═══ Information shown ═══

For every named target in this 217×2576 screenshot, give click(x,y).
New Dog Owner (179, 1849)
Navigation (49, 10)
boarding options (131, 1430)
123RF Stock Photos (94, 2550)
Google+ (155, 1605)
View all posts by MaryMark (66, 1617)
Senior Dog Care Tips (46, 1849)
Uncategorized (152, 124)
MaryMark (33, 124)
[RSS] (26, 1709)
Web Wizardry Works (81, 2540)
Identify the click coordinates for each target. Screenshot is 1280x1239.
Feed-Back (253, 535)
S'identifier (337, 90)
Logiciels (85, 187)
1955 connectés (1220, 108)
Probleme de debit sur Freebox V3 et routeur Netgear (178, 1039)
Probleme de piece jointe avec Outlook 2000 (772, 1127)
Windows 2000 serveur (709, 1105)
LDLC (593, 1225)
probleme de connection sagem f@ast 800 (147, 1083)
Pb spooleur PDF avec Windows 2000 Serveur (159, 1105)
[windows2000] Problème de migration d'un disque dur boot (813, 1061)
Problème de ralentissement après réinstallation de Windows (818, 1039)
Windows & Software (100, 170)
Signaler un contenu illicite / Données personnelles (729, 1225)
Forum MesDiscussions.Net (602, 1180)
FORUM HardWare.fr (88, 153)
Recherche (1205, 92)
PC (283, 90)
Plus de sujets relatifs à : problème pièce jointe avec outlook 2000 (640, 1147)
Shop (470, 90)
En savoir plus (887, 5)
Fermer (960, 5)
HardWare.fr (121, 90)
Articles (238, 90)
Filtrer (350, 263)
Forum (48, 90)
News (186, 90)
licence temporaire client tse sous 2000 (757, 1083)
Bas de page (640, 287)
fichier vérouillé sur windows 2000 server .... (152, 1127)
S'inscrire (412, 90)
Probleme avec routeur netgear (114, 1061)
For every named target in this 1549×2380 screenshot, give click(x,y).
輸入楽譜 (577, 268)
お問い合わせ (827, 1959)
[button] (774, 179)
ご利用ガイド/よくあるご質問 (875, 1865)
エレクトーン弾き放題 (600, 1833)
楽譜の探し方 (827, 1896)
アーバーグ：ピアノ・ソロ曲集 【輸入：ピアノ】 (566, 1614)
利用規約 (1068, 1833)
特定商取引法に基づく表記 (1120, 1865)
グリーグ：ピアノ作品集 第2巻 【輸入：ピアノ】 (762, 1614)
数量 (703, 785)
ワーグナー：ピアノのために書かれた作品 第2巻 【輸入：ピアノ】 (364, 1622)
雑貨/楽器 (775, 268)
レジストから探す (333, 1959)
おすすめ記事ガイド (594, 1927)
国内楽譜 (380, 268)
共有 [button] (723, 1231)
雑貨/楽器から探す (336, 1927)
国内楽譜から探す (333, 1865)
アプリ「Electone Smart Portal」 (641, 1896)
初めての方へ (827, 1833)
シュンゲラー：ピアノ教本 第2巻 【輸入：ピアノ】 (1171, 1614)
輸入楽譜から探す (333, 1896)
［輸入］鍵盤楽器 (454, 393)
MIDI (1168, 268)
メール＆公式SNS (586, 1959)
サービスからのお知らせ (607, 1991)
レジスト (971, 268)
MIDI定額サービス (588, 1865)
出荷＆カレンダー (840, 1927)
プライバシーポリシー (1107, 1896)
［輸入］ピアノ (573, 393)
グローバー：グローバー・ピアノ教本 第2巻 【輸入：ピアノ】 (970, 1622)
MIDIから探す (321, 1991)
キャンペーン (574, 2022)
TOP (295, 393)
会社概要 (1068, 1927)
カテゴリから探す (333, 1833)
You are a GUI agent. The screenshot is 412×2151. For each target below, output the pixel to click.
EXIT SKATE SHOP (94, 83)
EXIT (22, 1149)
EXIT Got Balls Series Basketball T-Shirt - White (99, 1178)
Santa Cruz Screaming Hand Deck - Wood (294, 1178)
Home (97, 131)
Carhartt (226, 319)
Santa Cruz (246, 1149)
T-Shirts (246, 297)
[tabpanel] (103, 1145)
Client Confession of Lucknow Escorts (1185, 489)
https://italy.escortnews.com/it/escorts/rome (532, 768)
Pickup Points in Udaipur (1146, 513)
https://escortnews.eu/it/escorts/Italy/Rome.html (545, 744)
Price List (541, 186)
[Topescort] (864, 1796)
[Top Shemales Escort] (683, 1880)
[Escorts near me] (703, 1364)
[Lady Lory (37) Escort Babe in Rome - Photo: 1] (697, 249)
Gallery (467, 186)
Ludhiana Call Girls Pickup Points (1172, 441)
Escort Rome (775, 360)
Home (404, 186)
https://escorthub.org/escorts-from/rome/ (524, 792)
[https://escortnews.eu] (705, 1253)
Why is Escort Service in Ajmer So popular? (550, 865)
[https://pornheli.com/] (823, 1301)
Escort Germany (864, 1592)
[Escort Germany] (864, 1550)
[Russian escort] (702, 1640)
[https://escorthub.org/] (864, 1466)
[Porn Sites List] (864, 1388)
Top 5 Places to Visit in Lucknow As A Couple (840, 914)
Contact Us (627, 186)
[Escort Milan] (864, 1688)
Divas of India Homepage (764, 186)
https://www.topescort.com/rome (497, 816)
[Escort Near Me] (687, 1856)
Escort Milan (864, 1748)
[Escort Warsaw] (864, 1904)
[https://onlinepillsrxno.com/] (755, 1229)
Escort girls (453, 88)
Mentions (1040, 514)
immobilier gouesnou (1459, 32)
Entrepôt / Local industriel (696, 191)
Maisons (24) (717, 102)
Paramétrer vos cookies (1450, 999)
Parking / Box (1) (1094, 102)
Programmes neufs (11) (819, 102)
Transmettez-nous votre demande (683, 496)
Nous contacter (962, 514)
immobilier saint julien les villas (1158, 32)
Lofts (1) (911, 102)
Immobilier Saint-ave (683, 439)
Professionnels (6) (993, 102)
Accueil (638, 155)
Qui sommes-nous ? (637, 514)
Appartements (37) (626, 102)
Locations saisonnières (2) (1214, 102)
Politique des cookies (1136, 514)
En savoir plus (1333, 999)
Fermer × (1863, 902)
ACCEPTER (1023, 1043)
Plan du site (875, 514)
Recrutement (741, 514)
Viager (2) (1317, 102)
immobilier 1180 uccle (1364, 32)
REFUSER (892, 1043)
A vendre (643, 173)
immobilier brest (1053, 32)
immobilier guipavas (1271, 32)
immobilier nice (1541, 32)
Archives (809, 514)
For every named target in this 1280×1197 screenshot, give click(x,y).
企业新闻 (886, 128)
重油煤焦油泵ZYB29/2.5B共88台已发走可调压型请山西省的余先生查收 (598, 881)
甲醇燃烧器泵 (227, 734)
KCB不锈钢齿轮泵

═══

Considering only lines that contain the word "Cruz", say how many there are in the data, with no other text.

_Response box_
2